= B. C. Cooray =

Sri Lankan cricket umpire

Bulathsinghalage Cyril Cooray (born 15 May 1941 in Colombo), is a former Sri Lankan international cricket umpire and a former senior executive of Sri Lanka Insurance Corporation. He officiated in 21 Test matches and 48 ODIs over a period of 26 years. He also served on the ICC International Panel for Umpires. His umpiring mistakes during Sri Lanka's home Test series against England in 2001 caused a major controversy.

== Career ==
He was employed at the Sri Lanka Insurance Corporation before pursuing a full time umpiring career. He made his international debut as an umpire on 21 September 1985 during an ODI between Sri Lanka and India.

=== 2001 Sri Lanka-England Test series ===
Cooray and South Africa's Rudi Koertzen were appointed as standing umpires for the second Test match between Sri Lanka and England in 2001 at Asgiriya Stadium, Kandy. The match witnessed at least 13 umpiring mistakes, with Cooray playing a major part. England went on to win the match by three wickets. Fans chanted and booed the umpires in the stands for their erroneous calls, leading to the umpires being escorted from the stadium by security officials. Local Sri Lankan fans vented their frustrations in the stands by holding placards and banners, such as "B.C You Sold This Match. Have Got Your Resident Visa for England" and "Bad Call Cooray".

During England's first innings, Cooray turned down three close lbw appeals when England skipper Nasser Hussain was batting; Hussain went on to complete a match-winning century. Cooray also denied a caught and bowled dismissal of Graeme Hick off Muttiah Muralitharan's bowling, and denied another close lbw call when Michael Atherton was batting. During Sri Lanka's second innings, Cooray ruled Sanath Jayasuriya out, when replays suggested that the ball had bumped well before it was taken by slip fielder Graham Thorpe. Jayasuriya showed dissent at the decision as he hurled his helmet across the boundary line. The contentious umpiring decisions caused tensions between the two teams, with Atherton claiming that Kumar Sangakkara called the England team "cheats".
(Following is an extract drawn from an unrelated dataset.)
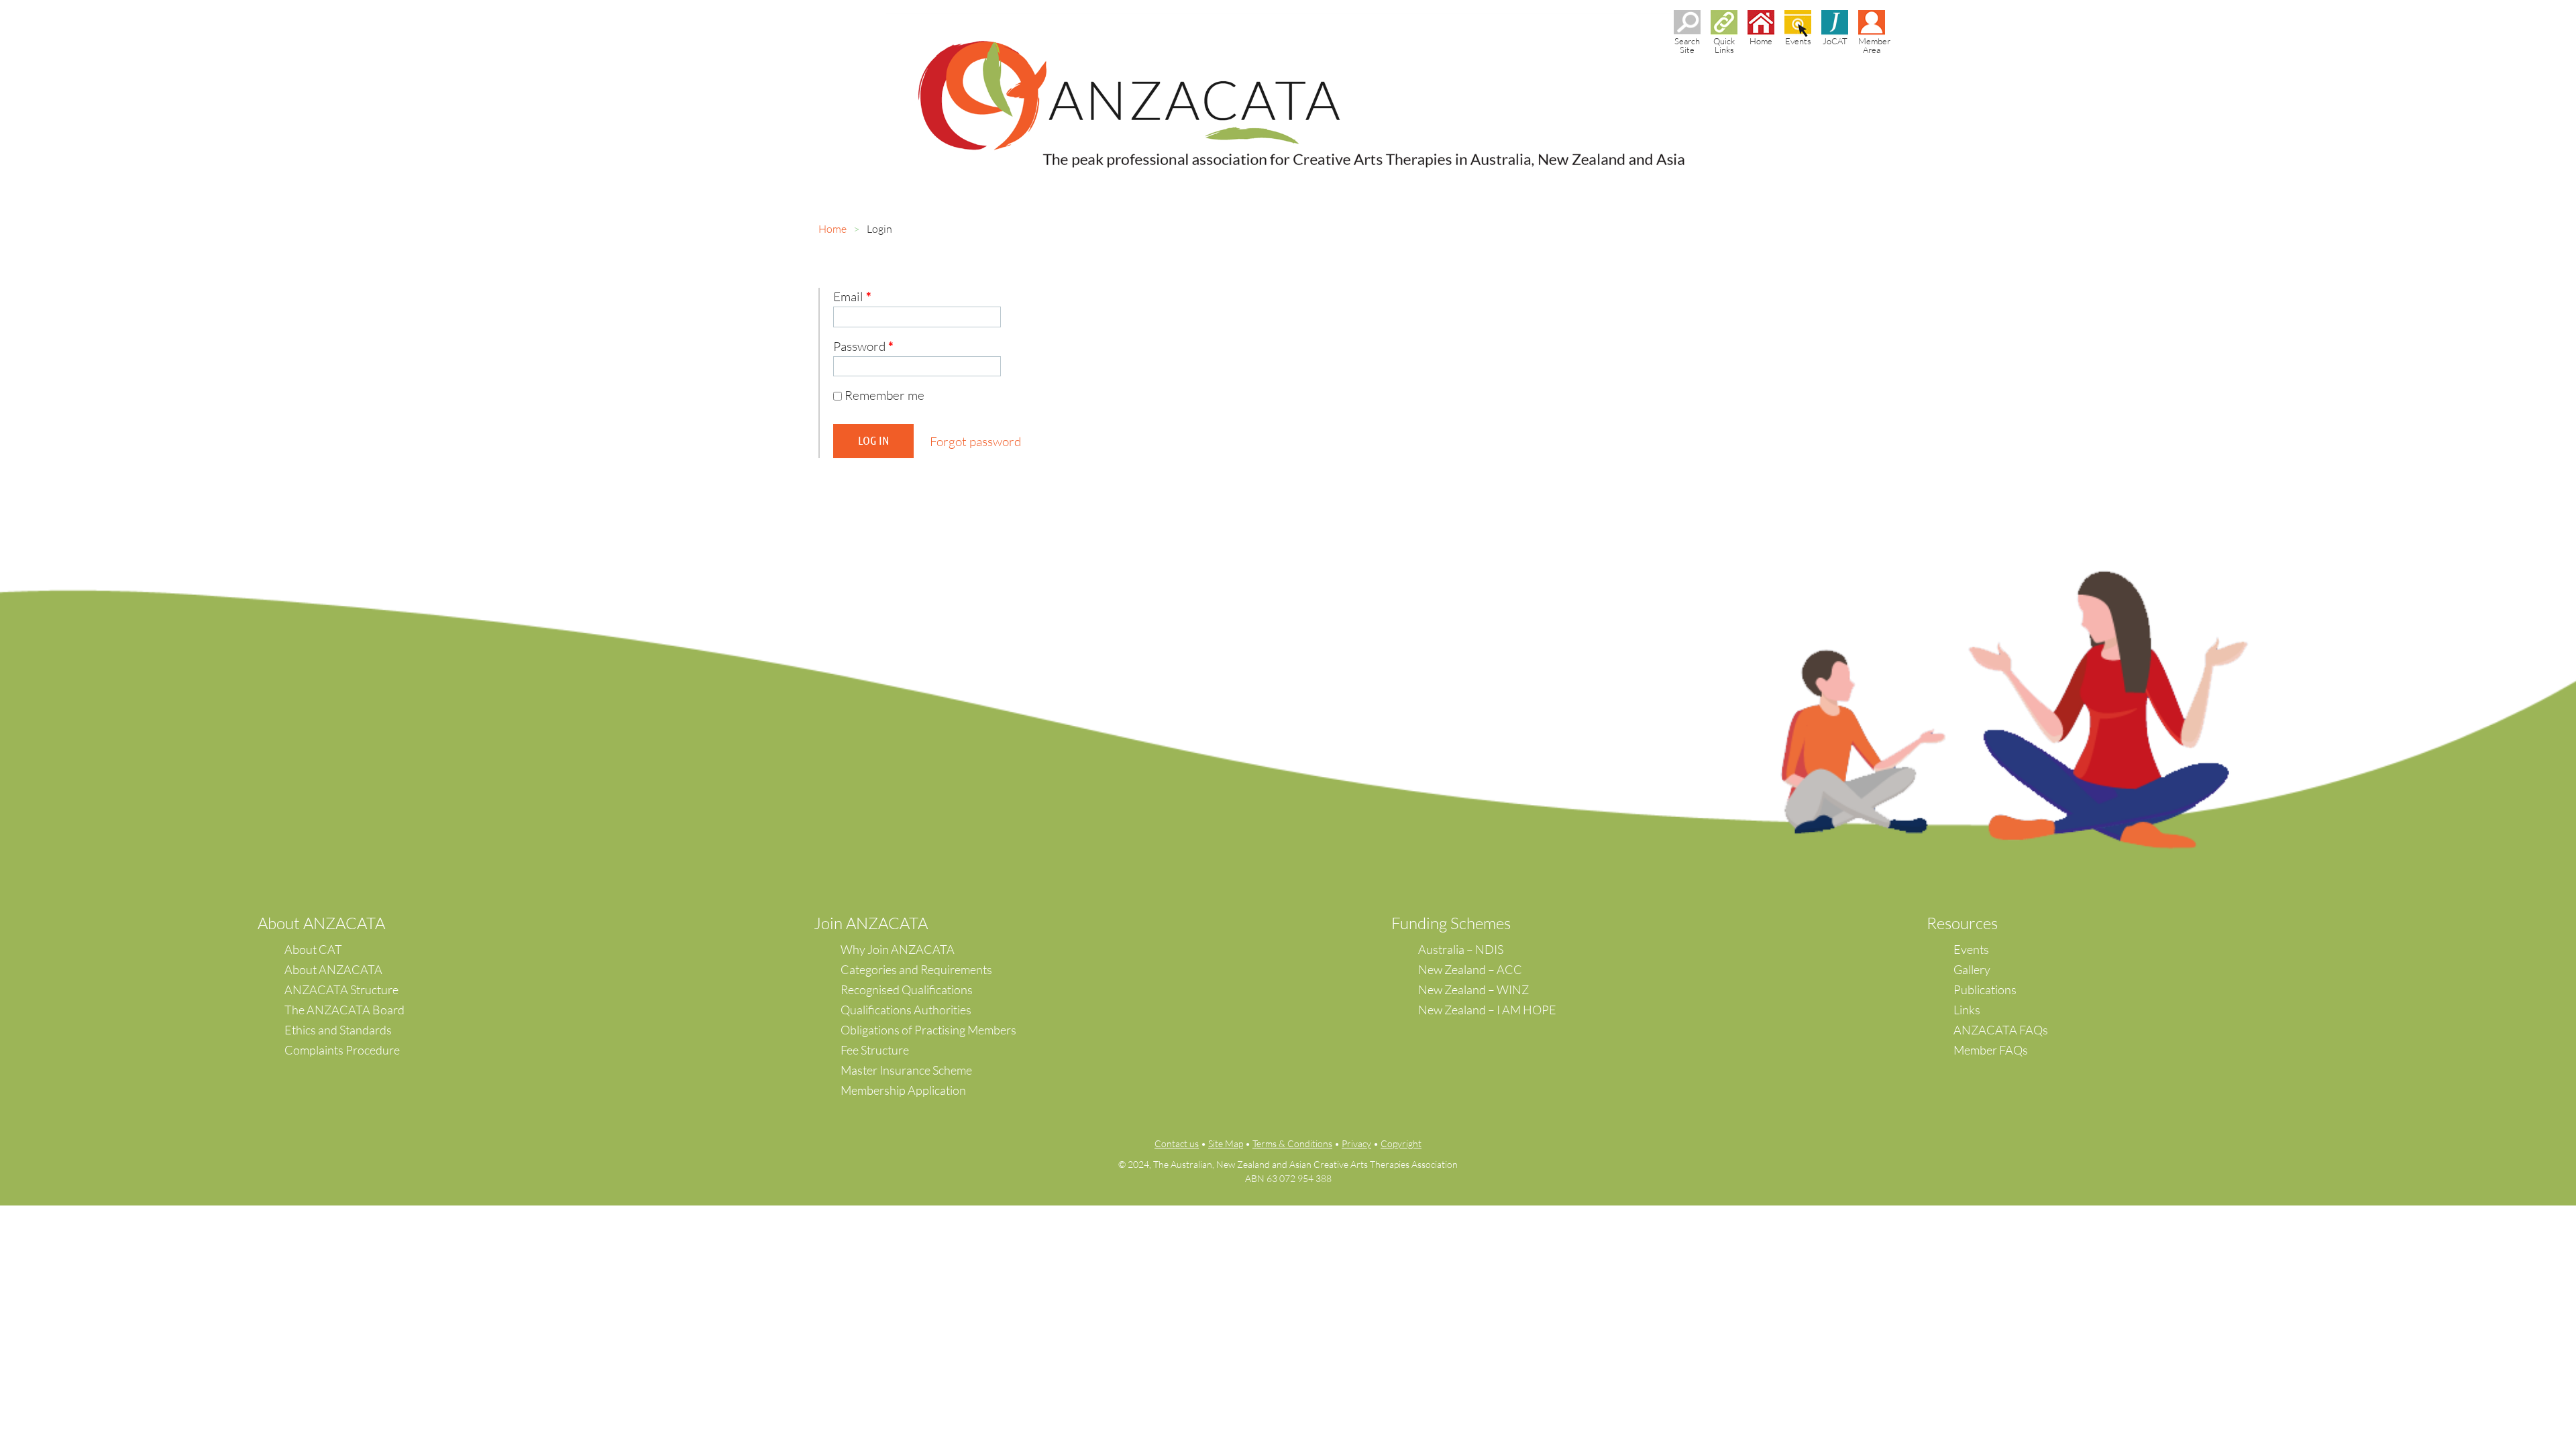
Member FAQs (1990, 1049)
Cooray also faced backlash for his refusal to admit the mistakes he committed during the match. During the post-match presentation, fans of Sri Lanka and England yelled for him to be named Man of the Match. Initial reports by local media revealed that he would be dropped for the third and final Test of the series, thus forcing him to retire from umpiring. Later it was reported that he was recalled as TV umpire for the third and final Test, which was confirmed by K. T. Francis, the director of umpiring with the Sri Lanka Cricket. Despite the assurance from Francis, the second Test at Kandy turned out to be Cooray's last international match as an umpire.

Prior to the controversial Test match, Cooray was generally regarded as a competent umpire and was well respected within the cricketing community and among fans.